And here's the matching receiver function:

	ssize_t
	sock_fd_read(int sock, void *buf, ssize_t bufsize, int *fd)
	{
		ssize_t		size;

		if (fd) {
			struct msghdr	msg;
			struct iovec	iov;
			union {
				struct cmsghdr	cmsghdr;
				char		control[CMSG_SPACE(sizeof (int))];
			} cmsgu;
			struct cmsghdr	*cmsg;

			iov.iov_base = buf;
			iov.iov_len = bufsize;

			msg.msg_name = NULL;
			msg.msg_namelen = 0;
			msg.msg_iov = &iov;
			msg.msg_iovlen = 1;
			msg.msg_control = cmsgu.control;
			msg.msg_controllen = sizeof(cmsgu.control);
			size = recvmsg (sock, &msg, 0);
			if (size < 0) {
				perror ("recvmsg");
				exit(1);
			}
			cmsg = CMSG_FIRSTHDR(&msg);
			if (cmsg && cmsg->cmsg_len == CMSG_LEN(sizeof(int))) {
				if (cmsg->cmsg_level != SOL_SOCKET) {
					fprintf (stderr, "invalid cmsg_level %d\n",
						 cmsg->cmsg_level);
					exit(1);
				}
				if (cmsg->cmsg_type != SCM_RIGHTS) {
					fprintf (stderr, "invalid cmsg_type %d\n",
						 cmsg->cmsg_type);
					exit(1);
				}

				*fd = *((int *) CMSG_DATA(cmsg));
				printf ("received fd %d\n", *fd);
			} else
				*fd = -1;
		} else {
			size = read (sock, buf, bufsize);
			if (size < 0) {
				perror("read");
				exit(1);
			}
		}
		return size;
	}

With these two functions, I rewrote the simple example as follows:

	void
	child(int sock)
	{
		int	fd;
		char	buf[16];
		ssize_t	size;

		sleep(1);
		for (;;) {
			size = sock_fd_read(sock, buf, sizeof(buf), &fd);
			if (size <= 0)
				break;
			printf ("read %d\n", size);
			if (fd != -1) {
				write(fd, "hello, world\n", 13);
				close(fd);
			}
		}
	}

	void
	parent(int sock)
	{
		ssize_t	size;
		int	i;
		int	fd;

		fd = 1;
		size = sock_fd_write(sock, "1", 1, 1);
		printf ("wrote %d\n", size);
	}

	int
	main(int argc, char **argv)
	{
		int	sv[2];
		int	pid;

		if (socketpair(AF_LOCAL, SOCK_STREAM, 0, sv) < 0) {
			perror("socketpair");
			exit(1);
		}
		switch ((pid = fork())) {
		case 0:
			close(sv[0]);
			child(sv[1]);
			break;
		case -1:
			perror("fork");
			exit(1);
		default:
			close(sv[1]);
			parent(sv[0]);
			break;
		}
		return 0;
	}

### Experimenting with multiple writes

I wanted to know what would happen if multiple writes were made, some
with file descriptors and some without.

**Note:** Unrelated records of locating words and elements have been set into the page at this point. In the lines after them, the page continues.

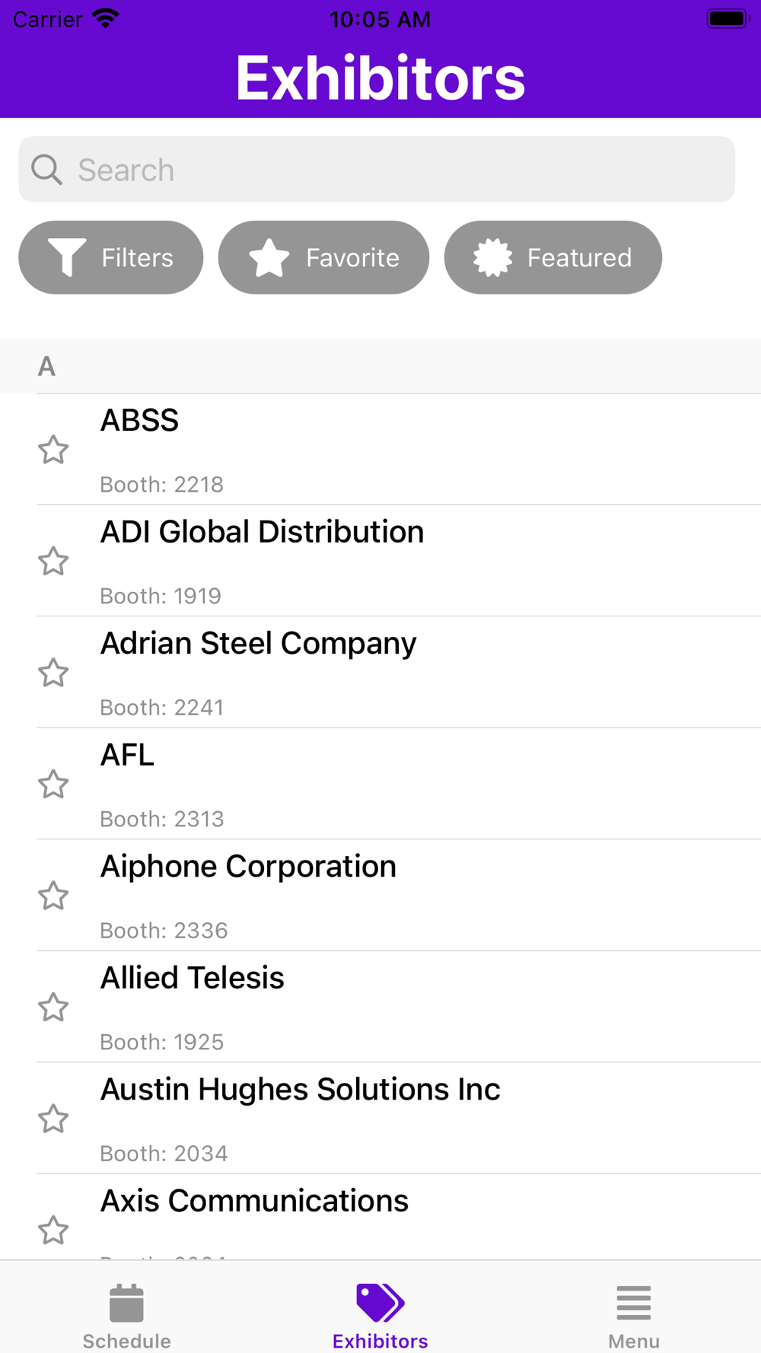Viewport: 761px width, 1353px height.
Task: Click the Search exhibitors input field
Action: click(396, 170)
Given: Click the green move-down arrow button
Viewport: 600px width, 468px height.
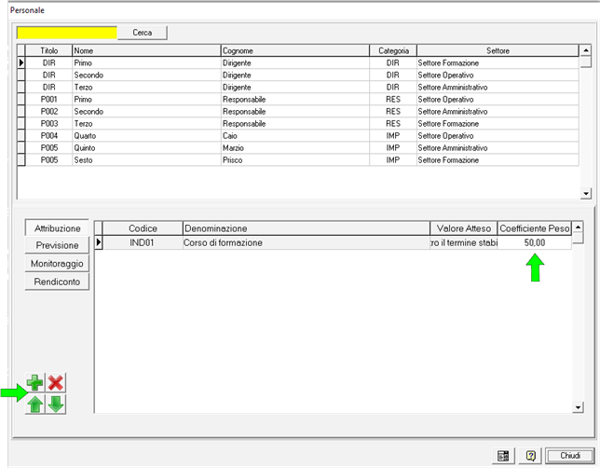Looking at the screenshot, I should click(x=56, y=405).
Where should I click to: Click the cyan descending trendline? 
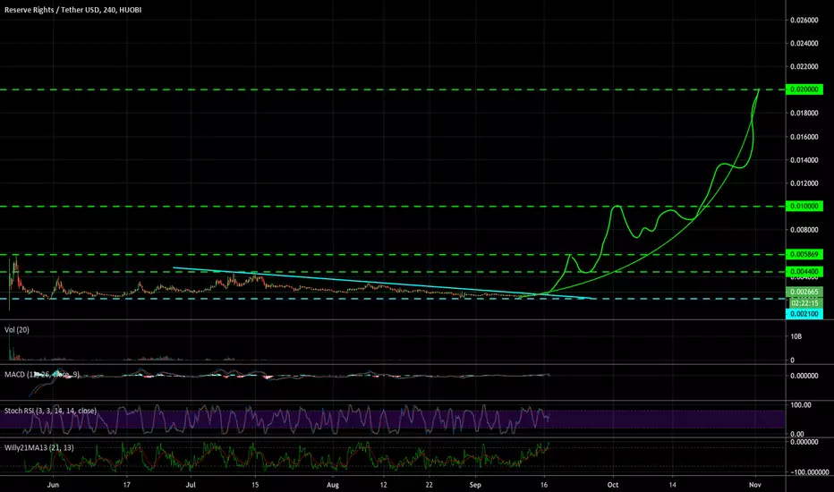(x=383, y=283)
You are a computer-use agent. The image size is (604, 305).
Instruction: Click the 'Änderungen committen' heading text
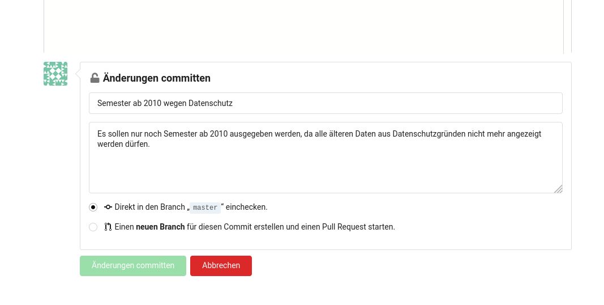[156, 78]
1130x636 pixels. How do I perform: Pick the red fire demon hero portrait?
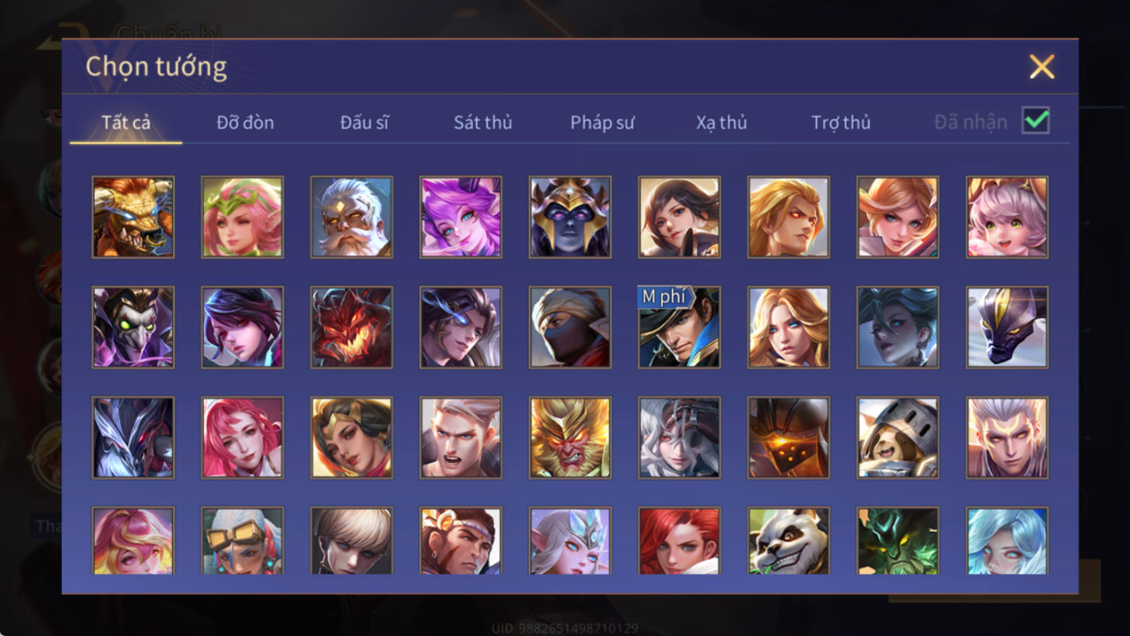point(351,327)
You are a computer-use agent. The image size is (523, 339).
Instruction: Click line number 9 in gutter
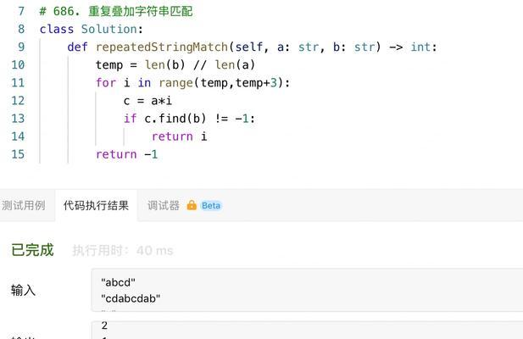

So I changed the simple example
parent function to look like:

	void
	parent(int sock)
	{
		ssize_t	size;
		int	i;
		int	fd;

		fd = 1;
		size = sock_fd_write(sock, "1", 1, -1);
		printf ("wrote %d without fd\n", size);
		size = sock_fd_write(sock, "1", 1, 1);
		printf ("wrote %d with fd\n", size);
		size = sock_fd_write(sock, "1", 1, -1);
		printf ("wrote %d without fd\n", size);
	}

When run, this demonstrates that the reader gets two bytes in the
first read along with a file descriptor followed by one byte in a
second read, without a file descriptor. This demonstrates that
a file descriptor message forms a barrier within the socket; multiple
messages will be merged together, but not past a message containing a
file descriptor.

### Reading without accepting a file descriptor

What happens when the reader isn't expecting a file descriptor? Does
it just get lost? Does the reader not get the message until it asks
for the file descriptor? What about the boundary issue described above?

Here's my test case:

	void
	child(int sock)
	{
		int	fd;
		char	buf[16];
		ssize_t	size;

		sleep(1);
		size = sock_fd_read(sock, buf, sizeof(buf), NULL);
		if (size <= 0)
			return;
		printf ("read %d\n", size);
		size = sock_fd_read(sock, buf, sizeof(buf), &fd);
		if (size <= 0)
			return;
		printf ("read %d\n", size);
		if (fd != -1) {
			write(fd, "hello, world\n", 13);
			close(fd);
		}
	}

	void
	parent(int sock)
	{
		ssize_t	size;
		int	i;
		int	fd;

		fd = 1;
		size = sock_fd_write(sock, "1", 1, 1);
		printf ("wrote %d without fd\n", size);
		size = sock_fd_write(sock, "1", 1, 2);
		printf ("wrote %d with fd\n", size);
	}

This shows that the first passed file descriptor is picked up by the
first sock_fd_read call, but the file descriptor is closed. The second
file descriptor passed is picked up by the second sock_fd_read call.

### Zero-length writes

Can a file descriptor be passed without sending any data?

	void
	parent(int sock)
	{
		ssize_t	size;
		int	i;
		int	fd;

		fd = 1;
		size = sock_fd_write(sock, "1", 1, -1);
		printf ("wrote %d without fd\n", size);
		size = sock_fd_write(sock, NULL, 0, 1);
		printf ("wrote %d with fd\n", size);
		size = sock_fd_write(sock, "1", 1, -1);
		printf ("wrote %d without fd\n", size);
	}

And the answer is clearly "no" -- the file descriptor is not passed
when no data are included in the write.

(update, 2019-5-8 from Yicholas Rishel)

This is true for SOCK_STREAM sockets, but for SOCK_SEQPACKET sockets,
you *can* do zero-length writes and pass an fd.

### A summary of results


 1. read and recvmsg don't merge data across a file descriptor message boundary.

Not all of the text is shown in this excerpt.